VMware Cloud Community
ssloh
Contributor
Contributor

VMware EMC SRDF cross site-standby

Hi folks,

Trying to draft our a DR solution for VMware, hope to get some clue here.

Environment Setup

Site 1

ESX server1 with vm1 and vm2 virtual machine running on LUN1 (EMC box1)

Site 2

ESX Server 2 with vm3 and vm4 virtual machine running on LUN2 (EMC box2)

Site1 LUN1 is replicated to Site2 using SRDF

Site2 LUN2 is replicated to Site1 using SRDF

Questions

1. Solution for VHA ESX1 to ESX2 if ESX1 failed ?

2. Solution for VMotion vm1 from ESX1 to ESX2 ?
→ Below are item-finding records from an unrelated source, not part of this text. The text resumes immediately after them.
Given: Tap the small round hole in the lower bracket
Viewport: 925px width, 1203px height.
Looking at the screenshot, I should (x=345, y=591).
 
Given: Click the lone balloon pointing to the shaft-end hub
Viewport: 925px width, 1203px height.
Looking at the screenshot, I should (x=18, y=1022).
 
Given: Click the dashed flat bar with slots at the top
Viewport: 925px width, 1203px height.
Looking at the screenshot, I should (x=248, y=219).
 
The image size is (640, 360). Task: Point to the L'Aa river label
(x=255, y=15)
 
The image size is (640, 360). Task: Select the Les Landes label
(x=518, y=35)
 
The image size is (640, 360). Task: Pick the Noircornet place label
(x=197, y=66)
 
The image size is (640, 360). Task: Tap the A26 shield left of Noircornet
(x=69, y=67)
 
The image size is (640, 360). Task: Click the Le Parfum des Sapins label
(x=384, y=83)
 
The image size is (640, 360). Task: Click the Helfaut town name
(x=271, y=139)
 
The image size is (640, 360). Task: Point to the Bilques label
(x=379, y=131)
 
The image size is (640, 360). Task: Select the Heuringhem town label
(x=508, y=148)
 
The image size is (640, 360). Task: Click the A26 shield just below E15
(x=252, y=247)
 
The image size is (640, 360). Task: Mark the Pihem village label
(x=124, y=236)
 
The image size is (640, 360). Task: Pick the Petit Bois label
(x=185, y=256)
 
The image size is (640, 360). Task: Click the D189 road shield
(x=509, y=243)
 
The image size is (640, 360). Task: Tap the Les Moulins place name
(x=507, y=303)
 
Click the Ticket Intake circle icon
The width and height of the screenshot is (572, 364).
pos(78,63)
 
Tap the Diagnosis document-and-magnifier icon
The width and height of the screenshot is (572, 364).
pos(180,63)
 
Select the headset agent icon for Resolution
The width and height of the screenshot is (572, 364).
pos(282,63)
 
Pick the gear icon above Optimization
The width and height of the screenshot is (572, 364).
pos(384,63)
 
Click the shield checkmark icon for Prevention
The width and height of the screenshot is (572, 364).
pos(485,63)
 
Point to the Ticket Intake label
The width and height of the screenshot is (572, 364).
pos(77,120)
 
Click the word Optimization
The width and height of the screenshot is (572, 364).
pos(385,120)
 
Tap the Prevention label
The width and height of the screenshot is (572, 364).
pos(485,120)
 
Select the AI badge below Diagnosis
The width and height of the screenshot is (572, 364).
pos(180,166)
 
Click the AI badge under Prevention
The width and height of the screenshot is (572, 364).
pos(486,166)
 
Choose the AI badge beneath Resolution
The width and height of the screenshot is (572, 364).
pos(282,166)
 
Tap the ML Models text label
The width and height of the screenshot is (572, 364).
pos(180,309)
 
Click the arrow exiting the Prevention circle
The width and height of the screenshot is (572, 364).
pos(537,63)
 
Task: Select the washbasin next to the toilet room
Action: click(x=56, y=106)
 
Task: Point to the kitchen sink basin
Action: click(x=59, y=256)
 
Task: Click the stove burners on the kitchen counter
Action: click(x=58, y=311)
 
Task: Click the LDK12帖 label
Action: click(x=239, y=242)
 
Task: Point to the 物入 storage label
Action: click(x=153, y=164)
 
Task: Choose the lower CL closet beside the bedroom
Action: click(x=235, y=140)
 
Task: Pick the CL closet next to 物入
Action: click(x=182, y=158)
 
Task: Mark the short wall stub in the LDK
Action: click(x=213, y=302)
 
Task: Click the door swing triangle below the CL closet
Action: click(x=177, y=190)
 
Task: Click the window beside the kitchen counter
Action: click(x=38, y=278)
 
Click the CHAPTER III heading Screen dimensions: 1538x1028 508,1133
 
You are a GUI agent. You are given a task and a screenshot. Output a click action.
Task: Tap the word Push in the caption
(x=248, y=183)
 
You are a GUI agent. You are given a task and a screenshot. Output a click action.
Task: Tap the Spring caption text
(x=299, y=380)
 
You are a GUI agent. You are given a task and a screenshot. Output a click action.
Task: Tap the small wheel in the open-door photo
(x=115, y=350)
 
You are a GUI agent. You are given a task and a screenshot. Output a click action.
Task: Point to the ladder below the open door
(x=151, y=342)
3. Solution if Site1 failed, will Site2 overtake all vm and up automatically ?

Thanks.

0 Kudos
5 Replies
nzsteve
Enthusiast
Enthusiast

If I understand correctly youre looking to use vmotion and HA accross different sites? unless you have great network between them then probably not the way to do it.

If your config is bigger than 2 ESX servers and 4 VMs youve oulined (I'm guessing you've simplified your config), you should look at the upcoming site recovery manager. http://www.vmware.com/vmworldnews/srm.html.

steve

0 Kudos
kjb007
Immortal
Immortal

With your setup:

I'm assuming that both hosts are using the same VC.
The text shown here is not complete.